CB: This is a prison movie. It sits in that world, but it's also an identity and journey movie, which are well suited to that, if we're calling it a prison genre. You meet the character in a classic cinematic fashion where you know something has happened prior to the film beginning. Here you've an amazing actor like James, who's got a deep internal emotional life that pops off on the screen, and we're along for the ride. It's about the idea of escaping a version of a prison, even your own internal one.
Different versions can splay off the main tributaries and branches. There could also be prison movies about a relationship and that's your prison, or it could be a badass action movie, and you're literally in prison. They are all cut from the same cloth, and I like that framing, because, unfortunately, we're all prisoners of something. It could be our ambition, our job, our circumstances or our relationships.
There's something about going along for the ride with someone, watching them escape their prison, or at least better their circumstances, that's tantalising and so watchable.
PR: Having spoken about the character's emotions, I remember reading that literature is able to enter the character's mind in a way that cinema cannot, or not as easily. Cinema, however, has tools to express the internal world of its characters. Essentially, each form communicates in its own way with either the reader or the audience.
CB: So many of the bones of even the early stages of thinking about this project are in line with what you're saying about literature versus cinema. I knew the sound design and music were going to be the thing that took this to the stratosphere. Our sound designer and our composer, Zach Robinson, pump something in here that is so tactile and real and grotesque, but in a human and natural way. The way that music makes me feel when Rachael Harris' character is leaning into his ear telling him, "You're gonna do what I say," makes me sick to my stomach, and I've seen the scene hundreds of times.
What I'm most crazy about in terms of executing a vision, at least right now in these early stages, is making sure what I'm hearing when I'm writing it, when I'm fantasising about it, and when I'm talking about it, is what you get to hear.

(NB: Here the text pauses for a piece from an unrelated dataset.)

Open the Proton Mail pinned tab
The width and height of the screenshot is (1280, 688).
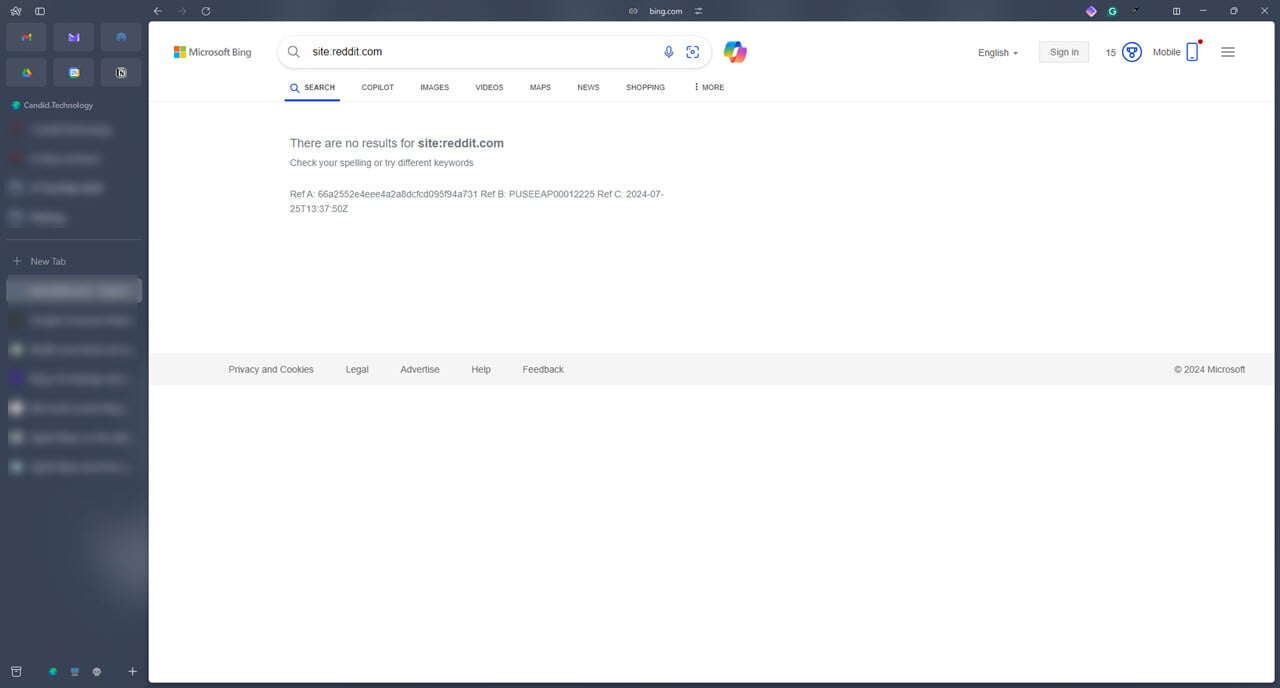73,37
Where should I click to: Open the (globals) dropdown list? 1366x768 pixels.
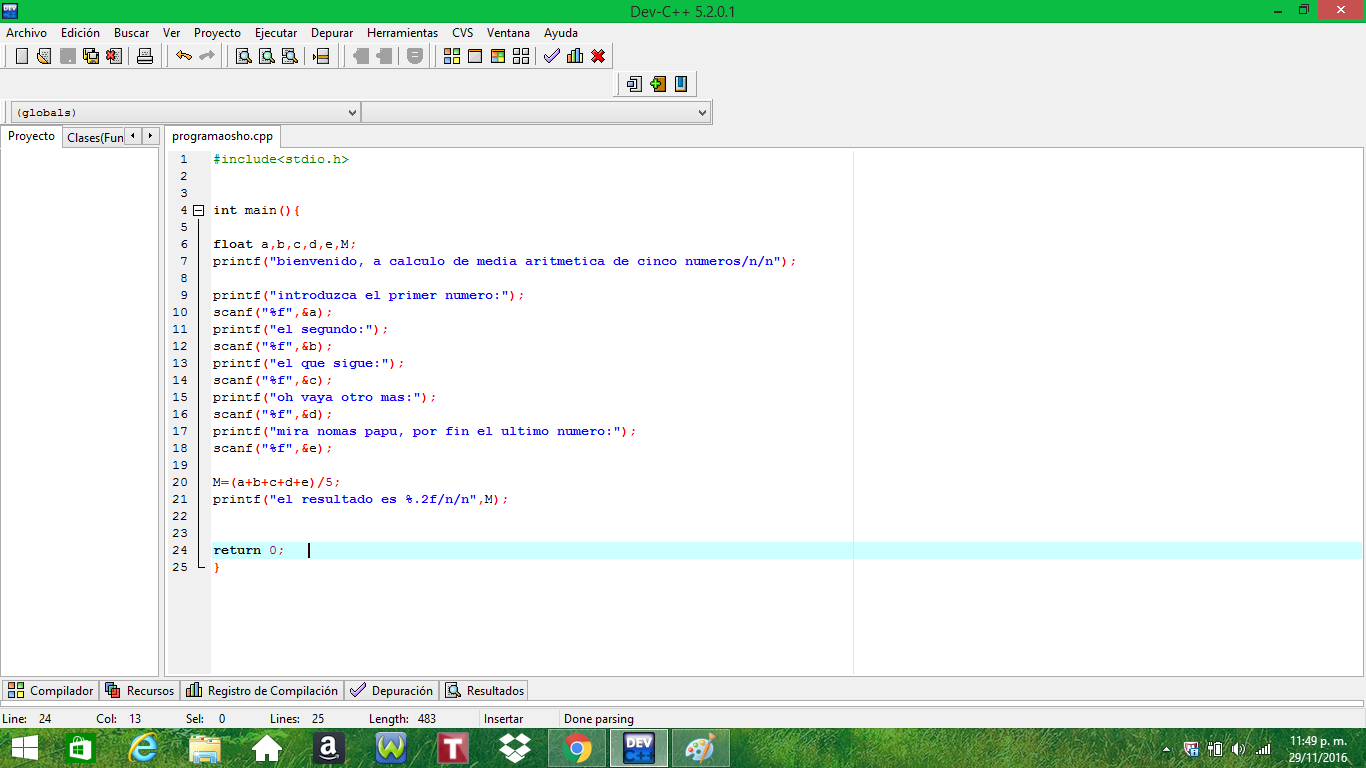point(352,112)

I don't come from a technical background, and I had an amazing director of photography in Matt Clegg, who shot with the most beautiful large format camera, and made a very non-cinematic setting look beautifully cinematic in widescreen. The transition from literature to a cinema format is my being able to tell people exactly what I'm hearing so that you can hear it as well — how loud and how quiet. That soundscape is fascinating, and it was a blast to do that for the first time. I thought to myself, 'Oh my gosh, this feels real now.'
How Was Your Weekend? Premiered at the 2025 SXSW Film Festival in Austin, Texas.